Opinion
No. 97.
Argued May 31, 2007.
Decided June 27, 2007.
APPEAL from an order of the Appellate Division of the Supreme Court in the Second Judicial Department, entered September 19, 2006. The Appellate Division, with two Justices dissenting, affirmed an order of the Supreme Court, Queens County (Roger N. Rosengarten, J.), which had granted a petition by a psychiatric center seeking permission to administer electroconvulsive therapy to a patient without her consent.
Matter of Simone D., 32 AD3d 931, affirmed.
Mental Hygiene Legal Service, Second Judicial Department, Mineola ( Kim L. Darrow, Sidney Hirschfeld and Dennis B. Feld of counsel), for appellant.
Andrew M. Cuomo, Attorney General, New York City ( Patrick J. Walsh, Barbara D. Underwood and Michael S. Belohlavek of counsel), for respondent.
New York Lawyers for the Public Interest, New York City ( John A. Gresham of counsel), for Disability Advocates, Inc. and others, amici curiae.
Before: Chief Judge KAYE and Judges CIPARICK, GRAFFEO, READ, SMITH, PIGOTT and JONES concur.
OPINION OF THE COURT
The order of the Appellate Division should be affirmed without costs.
Petitioner, the acting director of Creedmoor Psychiatric Center, sought permission to administer electroconvulsive therapy to a patient at the center without the patient's consent.
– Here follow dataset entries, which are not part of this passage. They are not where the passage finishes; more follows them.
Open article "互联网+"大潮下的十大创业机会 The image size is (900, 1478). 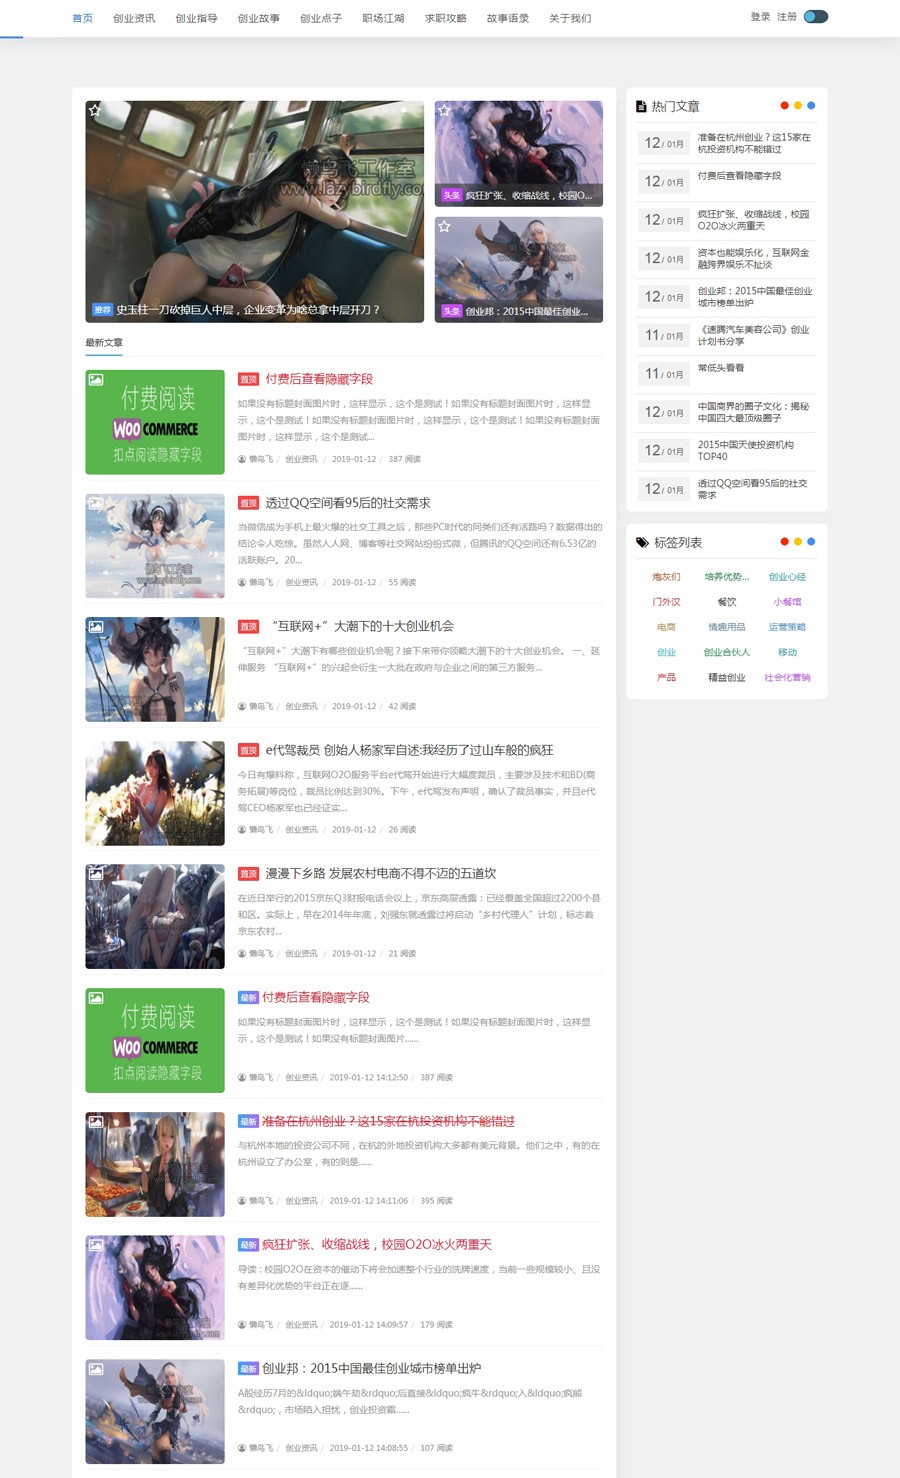[362, 626]
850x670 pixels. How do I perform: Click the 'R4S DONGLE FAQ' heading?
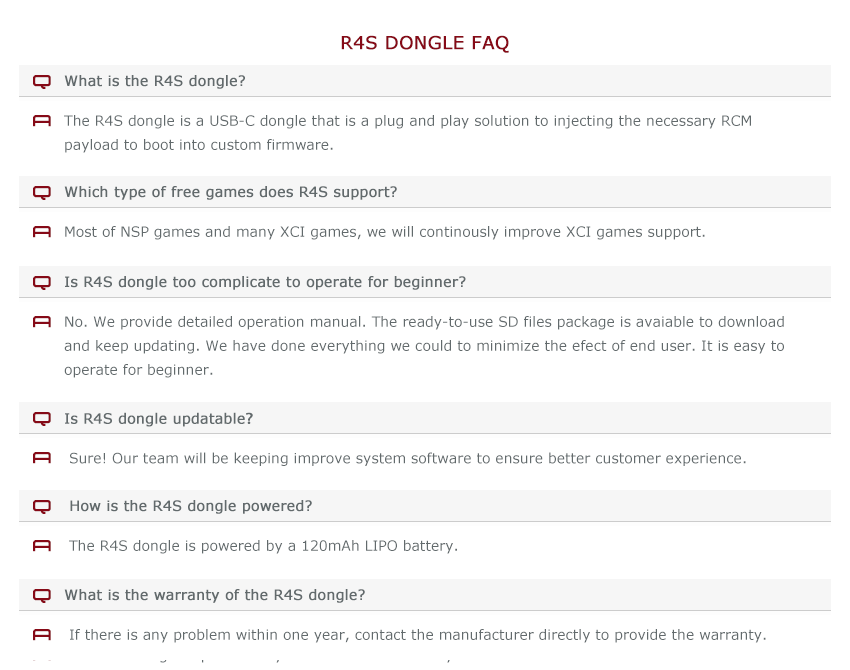425,43
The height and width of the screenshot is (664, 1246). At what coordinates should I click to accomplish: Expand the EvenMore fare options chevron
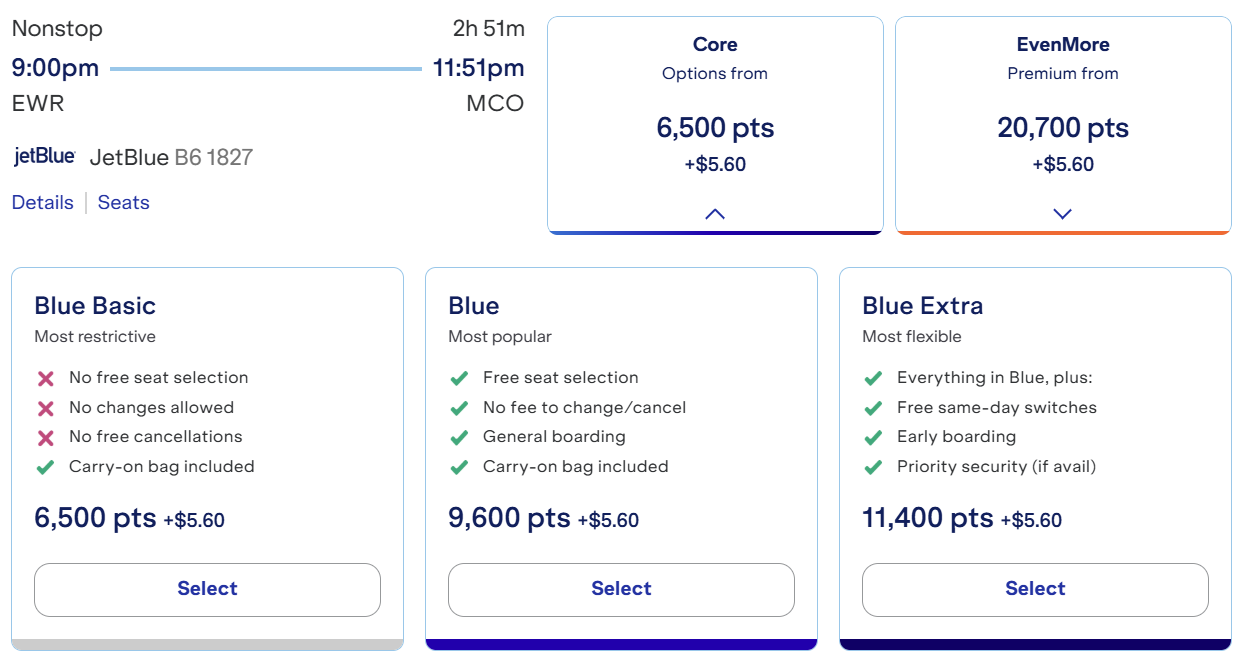click(1063, 214)
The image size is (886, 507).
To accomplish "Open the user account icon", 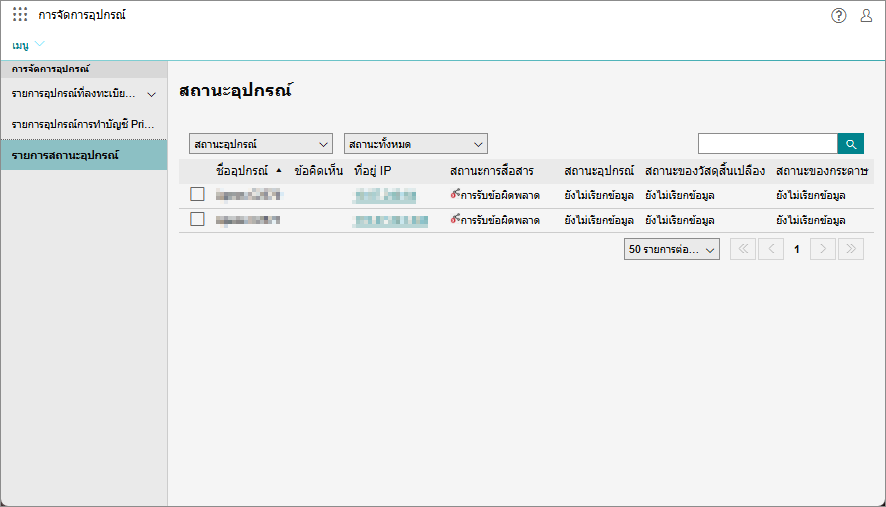I will coord(866,15).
Supreme Court granted the application, and the Appellate Division affirmed, two Justices dissenting. The patient appeals to us as of right, pursuant to CPLR 5601 (a).
The sole ground for the patient's appeal is that Supreme Court improperly limited the patient's cross-examination of the State's psychiatric expert witness. We agree with the Appellate Division majority that, when the cross-examination is viewed as a whole, the record shows no abuse of discretion. While specific evidentiary rulings can be debated, the patient's attorney was allowed to and did make clear to the court all the claimed weaknesses in the psychiatrist's testimony. The record does not show that Supreme Court excluded any evidence material to the only disputed issue: whether the proposed treatment was narrowly tailored to give substantive effect to the patient's liberty interest, taking into consideration all relevant circumstances ( Rivers v Katz, 67 NY2d 485, 497-498).
Order affirmed, without costs, in a memorandum.